◆ Exercise ◆
Rewrite the rows below, switching each "Given" to "Task" and leaving everything else unchanged. Omit the pictures from your answer.

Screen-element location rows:
________________________

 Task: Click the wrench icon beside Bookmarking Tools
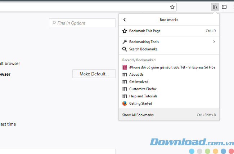tap(125, 42)
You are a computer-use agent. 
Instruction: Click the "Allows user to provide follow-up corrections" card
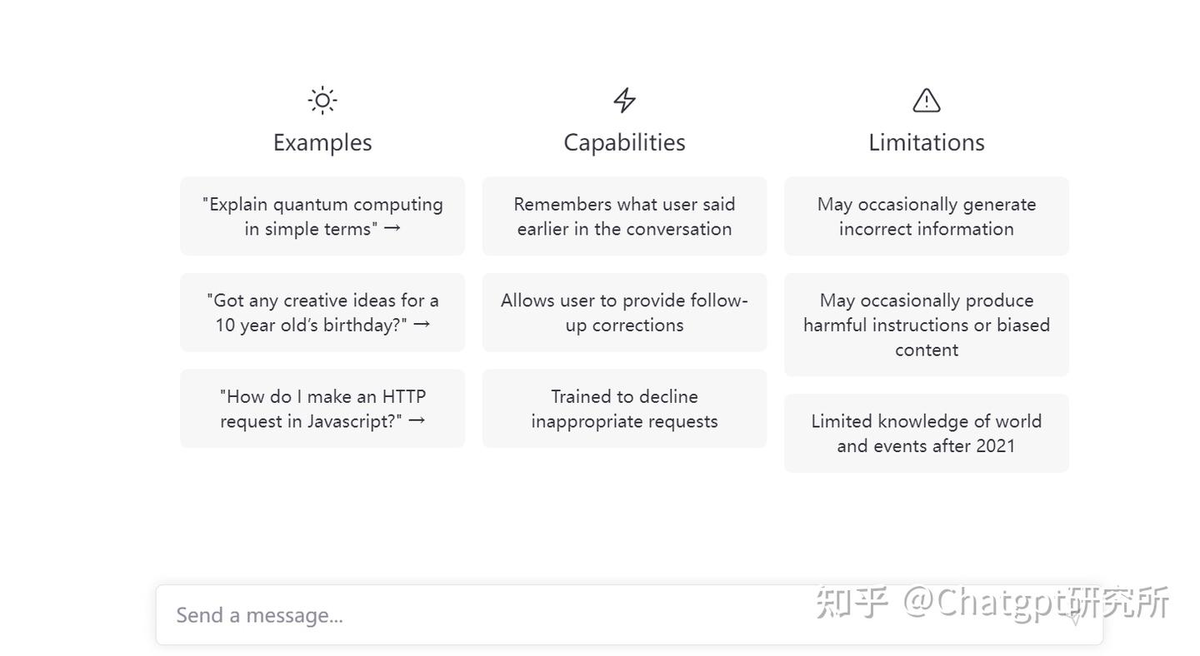(x=624, y=312)
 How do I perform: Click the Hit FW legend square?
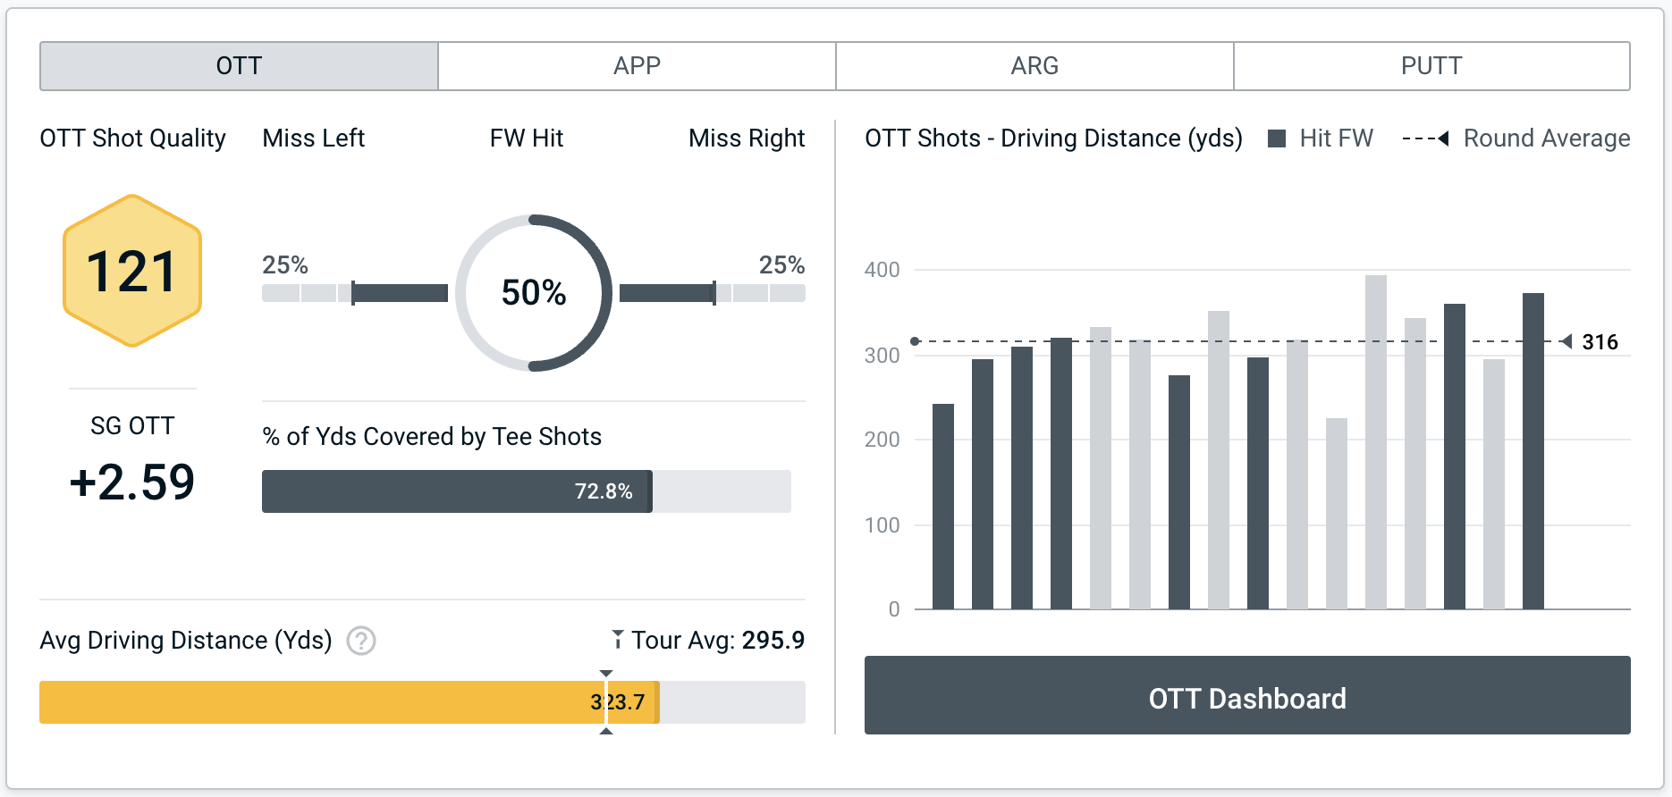pos(1277,138)
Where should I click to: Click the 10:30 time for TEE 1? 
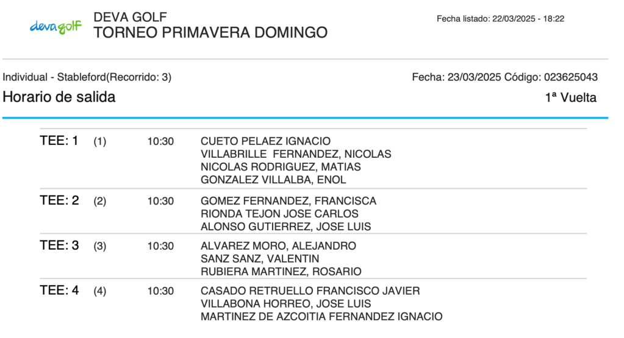pyautogui.click(x=160, y=141)
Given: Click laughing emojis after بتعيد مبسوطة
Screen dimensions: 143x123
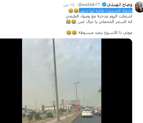Looking at the screenshot, I should pos(72,33).
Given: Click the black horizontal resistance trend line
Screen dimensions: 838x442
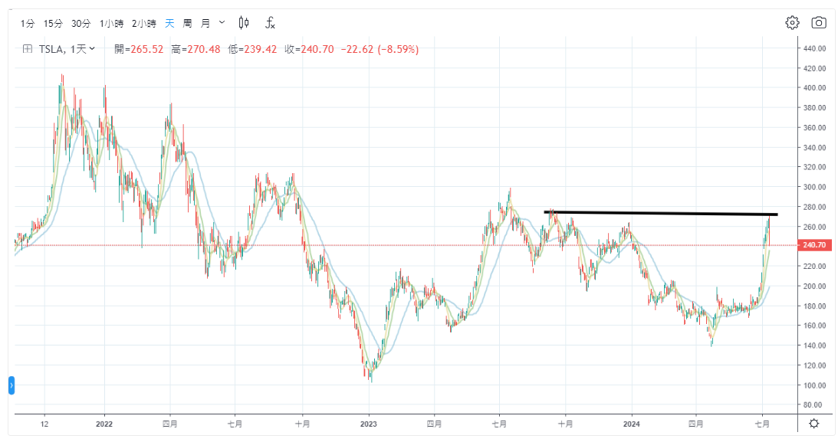Looking at the screenshot, I should (659, 212).
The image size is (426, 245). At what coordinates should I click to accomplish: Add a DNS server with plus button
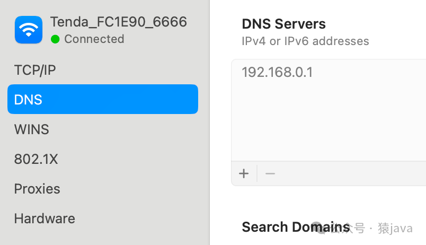[x=244, y=173]
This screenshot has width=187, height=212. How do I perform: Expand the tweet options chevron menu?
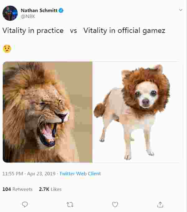point(181,10)
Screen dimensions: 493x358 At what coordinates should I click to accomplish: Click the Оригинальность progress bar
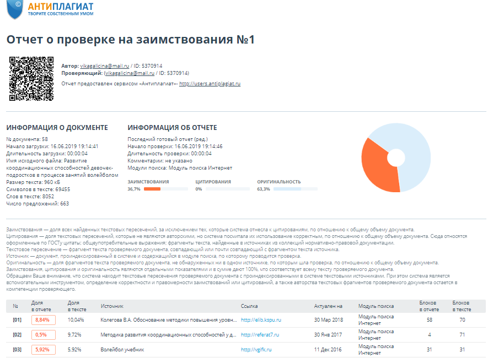point(295,189)
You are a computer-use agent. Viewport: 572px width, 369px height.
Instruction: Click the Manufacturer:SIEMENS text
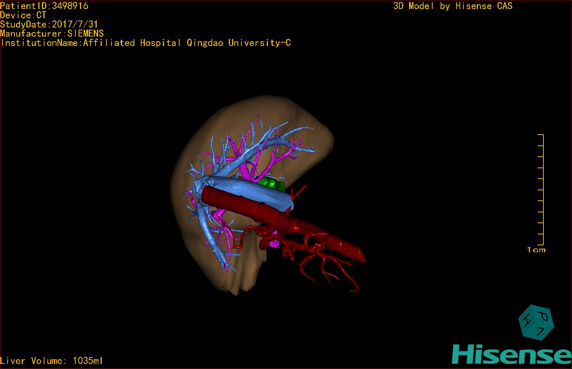point(52,34)
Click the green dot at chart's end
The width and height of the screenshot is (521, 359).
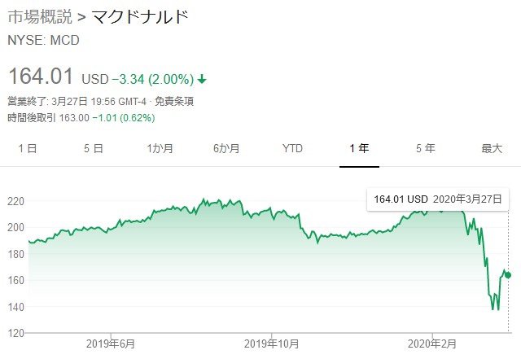tap(509, 274)
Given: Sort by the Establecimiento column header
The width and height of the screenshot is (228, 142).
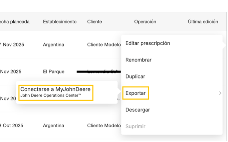Looking at the screenshot, I should [x=60, y=22].
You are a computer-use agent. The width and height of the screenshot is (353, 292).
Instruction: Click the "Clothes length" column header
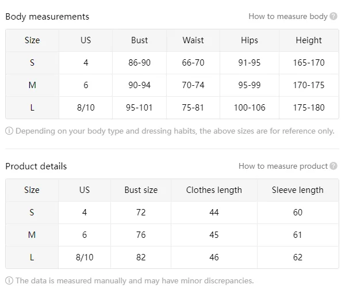tap(214, 190)
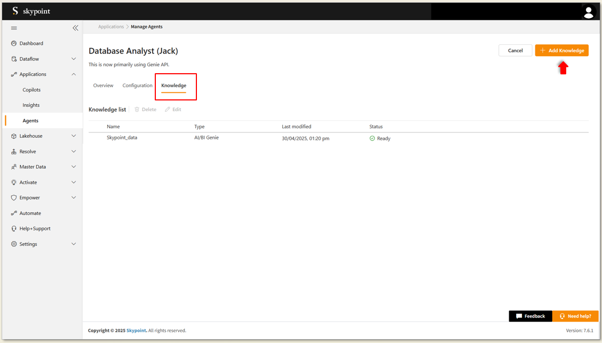Switch to the Configuration tab
The height and width of the screenshot is (343, 602).
[x=137, y=85]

________________________

◆ Output of the task ◆
 Task: Click the wrench icon beside Bookmarking Tools
tap(125, 42)
You are a computer-use agent. 
Instruction: Click the "Allows user to provide follow-up corrections" card
(x=624, y=312)
 How do I perform: Click the Hit FW legend square?
pos(1277,138)
Where should I click to: Click the 10:30 time for TEE 1? 
pyautogui.click(x=160, y=141)
Task: Click laughing emojis after بتعيد مبسوطة
Screen dimensions: 143x123
Looking at the screenshot, I should pos(72,33).
Task: Click the black horizontal resistance trend line
Screen dimensions: 838x442
Looking at the screenshot, I should (659, 212).
The image size is (426, 245). At what coordinates should I click to accomplish: Add a DNS server with plus button
[x=244, y=173]
This screenshot has width=187, height=212. How do I perform: Expand the tweet options chevron menu?
point(181,10)
Screen dimensions: 493x358 At what coordinates should I click to accomplish: Click the Оригинальность progress bar
point(295,189)
You are a computer-use agent. Viewport: 572px width, 369px height.
Instruction: Click the Manufacturer:SIEMENS text
point(52,34)
Click the green dot at chart's end
The width and height of the screenshot is (521, 359).
tap(509, 274)
Task: Sort by the Establecimiento column header
The width and height of the screenshot is (228, 142).
Looking at the screenshot, I should [x=60, y=22].
You are a computer-use agent. The width and height of the screenshot is (353, 292).
Instruction: Click the "Clothes length" column header
tap(214, 190)
Switch to the Configuration tab
The height and width of the screenshot is (343, 602).
[x=137, y=85]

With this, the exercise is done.